John7:37-39 & John 20:19-23.  The reading of the Vigil states that there had been “no Spirit yet;” nevertheless, Luke’s Gospel speaks of the Spirit working long before Pentecost (Lk. 1:35, 41; 2: 25-26; 3: 22; 4:1, 14).  I believe John’s gospel means to say that the Holy Spirit of Pentecost, that was to give the spiritual gifts necessary to initiate the Church after Jesus had been glorified in the Ascension, was to arrive at the proper time later.  Jesus “exclaimed, ‘Let anyone who thirsts come to me and drink.  As the Scripture says: Rivers of living water will flow from within him who believes in me.’  He said this in reference to the Spirit that those who came to believe in him were to receive.”  The ‘rivers of living water’ that are to flow from the Christian believers perhaps are the graced workings of the Holy Spirit who dwell within them.  In John’s Gospel the Holy Spirit is given on Easter Sunday (first of the week).  Jesus said, “’Peace be with you.  As the Father has sent me, so I send you.’  And when he had said this, he breathed on them and said to them, ‘Receive the Holy Spirit.’”  With Jesus present to them physically as he walked the surface of the earth, God’s grace or life flow into them externally.  When Jesus breathed on them the Holy Spirit, the breathe of God’s spiritual life was within them.  They no longer needed the external, physical presence of Jesus as a source of God’s grace or spiritual life.

Jesus said, “Whose sins you forgive are forgiven them, and whose sins you retain are retained.”  He was also ordaining them as priests (Grk. presbyteroi) so that the Church then had the power to forgive sins so to renew spiritual life within the faithful.  Spiritual life was what Jesus had come to bring, the gift that gives eternally.  Miracles, that give or renew physical life, are only  a sign that Jesus and the Church, Body of Christ, (that exists physically after Jesus had left the world physically when he ascended into heaven)  have the power to give the spiritual life that is for all eternity.  With the forgiveness of sins, the spiritual life of each one of the members of the Church is reborn and renewed and so the Church has the Spirit’s life as its driving force.

On Easter Sunday, Jesus said, “Peace be with you” to give a type of resurrection to the Apostles who had locked themselves “for fear of the Jews” in the upper room which had become a sort of tomb for them.

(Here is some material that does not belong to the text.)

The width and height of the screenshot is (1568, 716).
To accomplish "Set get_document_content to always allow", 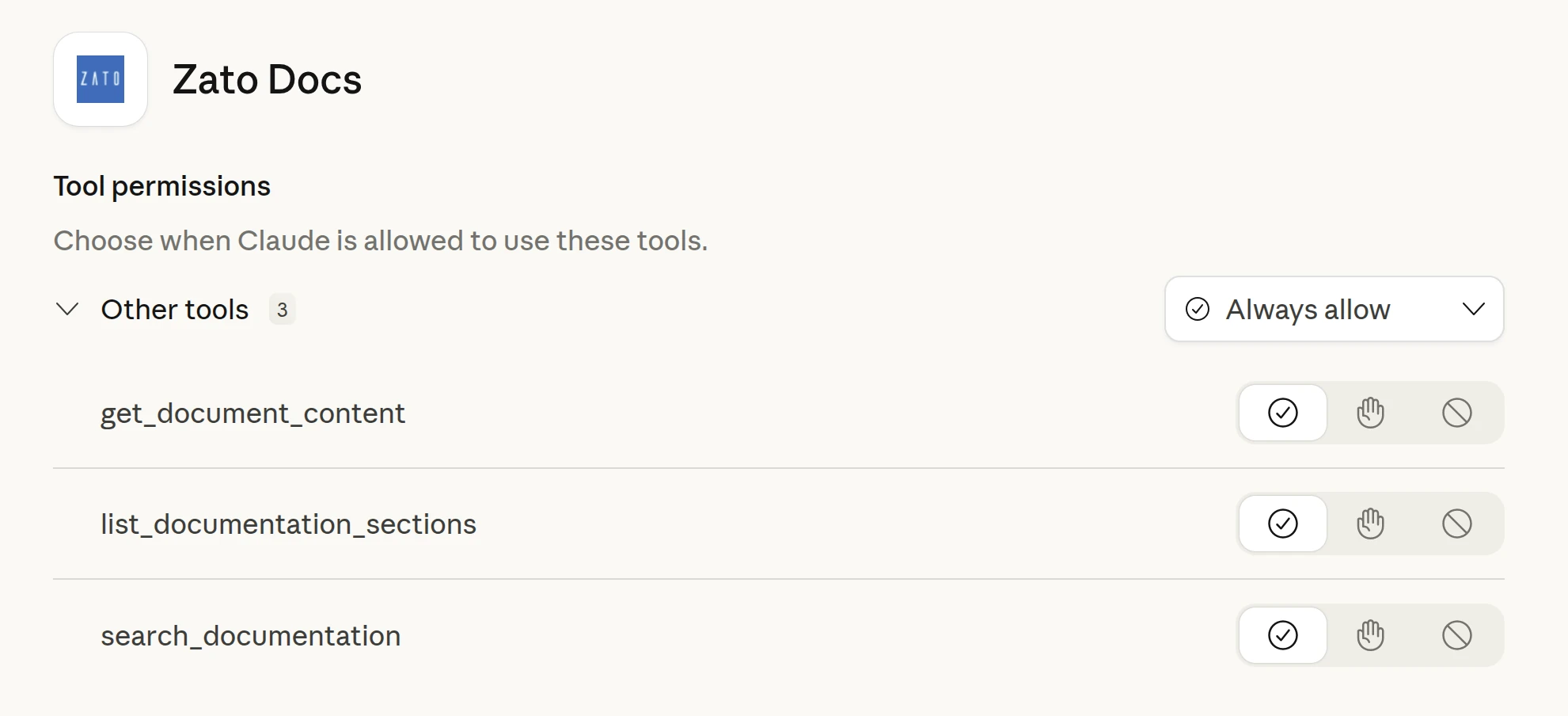I will [x=1282, y=413].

Romans 8:22-27.  The lifelong labor or struggle for holiness leads us to a groaning because we cannot just go out and do it and it’s done.  Rather it is a never-ending- till- death struggle because the opposition does not give up until we have breathed our last breathe and are in the firm grip of the Lord, adopted into heaven as his son and daughters.  The Holy Spirit groans along with us in our struggle, interceding for us “with inexpressible groanings.”  It is like the groaning of those who are in a tug-of-war, or pushing on something or pulling on something we cannot move.  We do not want to give up but, no matter how hard we try, we cannot get the job done.  The forces that oppose the Lord never give up because they know, that as long as we have free will, they still have the chance to turn the tide.  Nevertheless, we will have the victory as long as we stay united to the Spirit who never ceases to intercede “for the holy ones according to God’s will.”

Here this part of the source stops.